• EXCERPTED TEXT
+-------+

Last time, we had a working solution for ephemerons, but it involved recursively visiting any pending ephemerons from within the copy routine—the bit of a semi-space collector that is called when traversing the object graph and we see an object that we hadn’t seen yet. This recursive visit could itself recurse, and so we could overflow the control stack.

The solution, of course, is “don’t do that”: instead of visiting recursively, enqueue the ephemeron for visiting later. Iterate, don’t recurse. But here we run into a funny problem: how do we add an ephemeron to a queue or worklist? It’s such a pedestrian question (“just... enqueue it?”) but I think it illustrates some of the particular concerns of garbage collection hacking.

speak, memory

The issue is that we are in the land of “can’t use my tools because I broke my tools with my tools”. You can’t make a standard List because you can’t allocate list nodes inside the tracing routine: if you had memory in which you could allocate, you wouldn’t be calling the garbage collector.

If the collector needs a data structure whose size doesn’t depend on the connectivity of the object graph, you can pre-allocate it in a reserved part of the heap. This adds memory overhead, of course; for a 1000 MB heap, say, you used to be able to make graphs 500 MB in size (for a semi-space collector), but now you can only do 475 MB because you have to reserve 50 MB (say) for your data structures. Another way to look at it is, if you have a 400 MB live set and then you allocate 2GB of garbage, if your heap limit is 500 MB you will collect 20 times, but if it’s 475 MB you’ll collect 26 times, which is more expensive. This is part of why GC algorithms are so primitive; implementors have to be stingy that we don’t get to have nice things / data structures.

+-------+

• INFORMATION PROVIDED

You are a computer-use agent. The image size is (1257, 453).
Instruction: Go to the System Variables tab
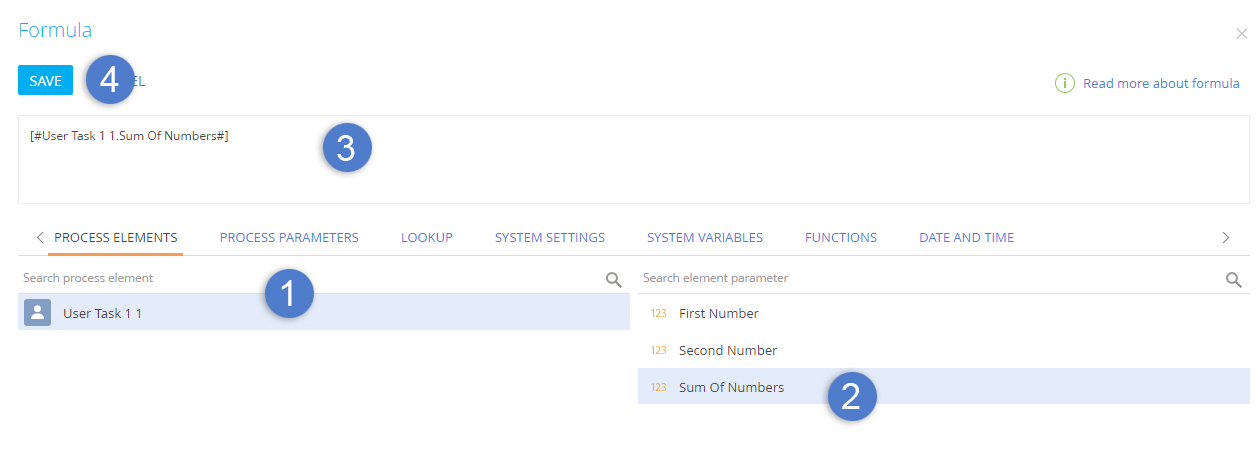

+-------+

• TASKS TO CARRY OUT
- 1) In the garbage collection text, how large can graphs be in a 1000 MB semi-space heap once 50 MB is reserved for the collector's data structures?
- 2) Pull out the passage of the garbage collection text that starts with "The solution, of" and goes on through "the garbage collector.".
- 3) Extend the garbage collection text, picking up right after its final sentence.

• RESPONSES FOR EACH TASK
- 1) 475 MB

- 2)
The solution, of course, is “don’t do that”: instead of visiting recursively, enqueue the ephemeron for visiting later. Iterate, don’t recurse. But here we run into a funny problem: how do we add an ephemeron to a queue or worklist? It’s such a pedestrian question (“just... enqueue it?”) but I think it illustrates some of the particular concerns of garbage collection hacking.

speak, memory

The issue is that we are in the land of “can’t use my tools because I broke my tools with my tools”. You can’t make a standard List because you can’t allocate list nodes inside the tracing routine: if you had memory in which you could allocate, you wouldn’t be calling the garbage collector.

- 3)
However in the case of ephemerons, we will potentially need one worklist entry per ephemeron in the object graph. There is no optimal fixed size for a worklist of ephemerons. Most object graphs will have no or few ephemerons. Some, though, will have practically the whole heap.

For data structure needs like this, the standard solution is to reserve the needed space for a GC-managed data structure in the object itself. For example, for concurrent copying collectors, the GC might reserve a word in the object for a forwarding pointer, instead of just clobbering the first word. If you needed a GC-managed binary tree for a specific kind of object, you’d reserve two words. Again there are strong pressures to minimize this overhead, but in the case of ephemerons it seems sensible to make them pay their way on a per-ephemeron basis.

so let’s retake the thing

So sometimes we might need to put an ephemeron in a worklist. Let’s add a member to the ephemeron structure:

struct gc_ephemeron {
  struct gc_obj header;
  int dead;
  struct gc_obj *key;
  struct gc_obj *value;
  struct gc_ephemeron *gc_link; // *
};

Incidentally this also solves the problem of how to represent the struct gc_pending_ephemeron_table; just reserve 0.5% of the heap or so as a bucket array for a buckets-and-chains hash table, and use the gc_link as the intrachain links.

struct gc_pending_ephemeron_table {
  struct gc_ephemeron *resolved;
  size_t nbuckets;
  struct gc_ephemeron buckets[0];
};

An ephemeron can end up in three states, then:

Outside a collection: gc_link can be whatever.
In a collection, the ephemeron is in the pending ephemeron table: gc_link is part of a hash table.
In a collection, the ephemeron’s key has been visited, and the ephemeron is on the to-visit worklist; gc_link is part of the resolved singly-linked list.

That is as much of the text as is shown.